The signal moves in one direction because the previous segment is in refractory period. It can't fire backward.

Myelination and Saltatory Conduction

Some axons are wrapped in myelin — fatty insulation produced by oligodendrocytes in the CNS and Schwann cells in the PNS.

Myelin prevents current leak. The action potential hops between Nodes of Ranvier — gaps in the myelin where sodium channels are concentrated.

This is saltatory conduction. It's faster and uses less energy than continuous propagation. Your motor neurons need this speed for movement. Slower conduction means slower reactions.

Action Potential vs Graded Potential

These are not the same thing. Know the difference.

Feature Action Potential Graded Potential
Location Axon hillock and axon Dendrites and cell body
Signal type All-or-none Graded (varies with stimulus)
Amplitude Constant (~100 mV) Variable (few mV)
Duration 1-2 milliseconds Longer, variable
Decay Does not decay Decays with distance
Can initiate AP? Yes Only if reaches threshold

Graded potentials integrate incoming information. If they sum and reach threshold at the axon hillock, an action potential fires.

Why This Matters

Action potentials are the foundation of everything the nervous system does. When they fail, the consequences are immediate and severe.

Local anesthetics like lidocaine block voltage-gated sodium channels. The neuron can't fire. You don't feel pain.

Some toxins target ion channels. Tetrodotoxin from pufferfish blocks sodium channels. Nerve agents affect potassium channels. These aren't academic concerns — they're real-world mechanisms of harm.

Conditions like multiple sclerosis involve degradation of myelin. The result is slowed or blocked signal conduction. Symptoms depend on which pathways are affected.

Key Ion Channel Comparison

Property Voltage-Gated Na+ Voltage-Gated K+
Opens at -55 mV (earlier) -40 mV (later)
Opening speed Fast Slower
Closing behavior Inactivates quickly Closes slowly
Role in depolarization Causes it Minimal
Role in repolarization Stops depolarization Drives repolarization
Blocked by Tetrodotoxin, lidocaine Tetraethylammonium

How Action Potentials Are Measured

The classic method is a patch clamp. A glass micropipette forms a tight seal with the membrane. You can measure the tiny currents flowing through individual ion channels.

Voltage clamp keeps the membrane voltage constant and measures the current needed to hold it there. You see the sodium current first, then the potassium current.

Current clamp does the opposite — it injects current and measures the voltage change. This is how you see the actual action potential waveform.

Modern imaging uses voltage-sensitive dyes or genetically encoded indicators. You can watch populations of neurons fire in real time. The trade-off is lower temporal resolution than electrophysiology.
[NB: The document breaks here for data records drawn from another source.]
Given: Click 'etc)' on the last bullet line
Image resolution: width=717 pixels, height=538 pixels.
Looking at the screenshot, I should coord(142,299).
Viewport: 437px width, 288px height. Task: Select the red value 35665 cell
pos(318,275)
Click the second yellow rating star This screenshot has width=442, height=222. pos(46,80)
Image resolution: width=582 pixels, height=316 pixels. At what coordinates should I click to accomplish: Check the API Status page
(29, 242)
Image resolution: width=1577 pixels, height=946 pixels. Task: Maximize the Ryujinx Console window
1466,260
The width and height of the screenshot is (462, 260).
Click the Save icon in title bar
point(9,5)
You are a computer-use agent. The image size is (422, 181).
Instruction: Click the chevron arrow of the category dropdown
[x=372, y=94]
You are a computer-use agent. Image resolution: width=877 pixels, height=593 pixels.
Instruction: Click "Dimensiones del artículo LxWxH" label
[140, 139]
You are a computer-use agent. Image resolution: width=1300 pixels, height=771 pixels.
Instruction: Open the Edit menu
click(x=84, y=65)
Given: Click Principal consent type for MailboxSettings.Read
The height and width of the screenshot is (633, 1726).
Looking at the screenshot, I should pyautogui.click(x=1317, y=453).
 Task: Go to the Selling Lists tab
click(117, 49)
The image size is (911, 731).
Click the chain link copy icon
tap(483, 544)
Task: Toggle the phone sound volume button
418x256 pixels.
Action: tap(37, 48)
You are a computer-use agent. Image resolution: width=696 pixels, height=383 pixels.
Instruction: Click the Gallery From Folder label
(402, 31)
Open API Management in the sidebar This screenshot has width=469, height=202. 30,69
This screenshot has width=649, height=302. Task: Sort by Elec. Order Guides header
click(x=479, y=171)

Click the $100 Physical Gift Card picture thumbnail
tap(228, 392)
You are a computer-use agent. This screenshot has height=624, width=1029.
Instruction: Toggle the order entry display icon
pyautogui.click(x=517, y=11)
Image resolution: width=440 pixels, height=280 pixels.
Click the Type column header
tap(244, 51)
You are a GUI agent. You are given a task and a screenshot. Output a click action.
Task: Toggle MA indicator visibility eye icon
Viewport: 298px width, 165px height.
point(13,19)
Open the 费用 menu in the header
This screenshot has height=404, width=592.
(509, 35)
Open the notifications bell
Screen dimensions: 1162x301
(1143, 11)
Getting Started: How to Think About Action Potentials

Forget memorizing phases in order. Focus on the mechanism:

  1. Ion gradients exist because of the sodium-potassium pump. This is the battery.
  2. Sodium channels open when the membrane depolarizes past threshold. This is the trigger.
  3. Sodium rushes in because it's driven by both concentration gradient and electrical gradient. The inside becomes positive.
  4. Potassium channels open with a slight delay. Potassium leaves. The inside becomes negative again.
  5. The pump restores gradients. The cycle resets.

The waveform is a consequence of channel kinetics — when each channel type opens and closes. The shape isn't arbitrary. It's determined by the properties of the proteins.

If you want to understand action potentials deeply, study the Hodgkin-Huxley model. Alan Hodgkin and Andrew Huxley worked out the mathematics in the 1950s using squid giant axons. They won the Nobel Prize. The model still holds up.